Ele avalia que sim, será possível que haja um aumento no controle sobre o dinheiro das pessoas. Isso porque, por ser emitida pelo Banco Central, permite um maior monitoramento e rastreamento das transações financeiras. “Como todas as transações seriam realizadas por meio do Real Digital, o Banco Central teria acesso a informações detalhadas sobre as atividades financeiras das pessoas, como gastos, recebimentos e transferências”, diz.

Como irá seguir todas as regras aplicáveis ao real convencional, o Banco Central ressalta ter a prerrogativa de controlar a quantidade de moeda na economia, assim como na modalidade do valor físico. “Nesse processo é necessário que se crie moeda, nas situações de baixa liquidez do mercado, ou que se destrua moeda, nas situações de elevada liquidez”, afirma em nota.

Por que explicamos: O Comprova Explica esclarece temas importantes para que a população compreenda assuntos em discussão nas redes sociais que podem gerar desinformação. O Real Digital será uma versão da moeda oficial e tem a possibilidade de se popularizar, já que poderá ser usada no cotidiano para pagamentos, transferências e contratos de compra e venda. Por ainda estar em desenvolvimento, a moeda é alvo de boatos que podem gerar medo e incertezas.

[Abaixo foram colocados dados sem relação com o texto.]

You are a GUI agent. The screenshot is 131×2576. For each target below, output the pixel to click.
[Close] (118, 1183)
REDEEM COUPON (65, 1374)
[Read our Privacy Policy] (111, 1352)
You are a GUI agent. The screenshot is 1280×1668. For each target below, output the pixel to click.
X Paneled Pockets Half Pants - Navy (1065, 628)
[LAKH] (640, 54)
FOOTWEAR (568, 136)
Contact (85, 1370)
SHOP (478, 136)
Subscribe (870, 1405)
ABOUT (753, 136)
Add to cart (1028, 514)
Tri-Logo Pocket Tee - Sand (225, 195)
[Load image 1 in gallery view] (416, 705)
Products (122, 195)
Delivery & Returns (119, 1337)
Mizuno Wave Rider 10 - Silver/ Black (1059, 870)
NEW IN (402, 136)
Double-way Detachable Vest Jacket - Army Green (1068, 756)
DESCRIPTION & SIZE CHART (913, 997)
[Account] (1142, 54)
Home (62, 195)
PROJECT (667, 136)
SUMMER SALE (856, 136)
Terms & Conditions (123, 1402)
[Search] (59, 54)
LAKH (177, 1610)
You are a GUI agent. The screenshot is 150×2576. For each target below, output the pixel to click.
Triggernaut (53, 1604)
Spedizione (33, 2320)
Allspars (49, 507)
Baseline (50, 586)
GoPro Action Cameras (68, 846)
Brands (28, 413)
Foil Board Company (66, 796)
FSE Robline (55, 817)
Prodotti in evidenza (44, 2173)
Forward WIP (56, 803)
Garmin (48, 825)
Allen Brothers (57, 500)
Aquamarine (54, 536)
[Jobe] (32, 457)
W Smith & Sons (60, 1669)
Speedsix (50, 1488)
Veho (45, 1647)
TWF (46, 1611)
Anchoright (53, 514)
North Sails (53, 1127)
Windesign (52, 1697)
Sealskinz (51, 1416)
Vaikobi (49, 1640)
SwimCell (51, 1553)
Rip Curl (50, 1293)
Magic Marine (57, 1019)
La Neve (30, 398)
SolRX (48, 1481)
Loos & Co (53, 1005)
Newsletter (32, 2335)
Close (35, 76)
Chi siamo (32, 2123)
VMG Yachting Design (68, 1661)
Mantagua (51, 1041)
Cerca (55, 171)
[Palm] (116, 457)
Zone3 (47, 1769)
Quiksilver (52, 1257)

Outras checagens sobre o tema: Em 2022, a Agência Lupa produziu conteúdo para explicar o que são criptomoedas e o Bitcoin, uma das versões mais antigas e populares da moeda. Foi mostrado que elas não têm vínculo com governos ou recursos naturais, que costumam garantir o valor das moedas tradicionais. A respeito da possibilidade do Banco Central norte-americano também criar uma versão digital para o dólar, o Estadão Verifica e o Boatos.org já esclareceram que o projeto não tem pretensão de substituir a moeda física.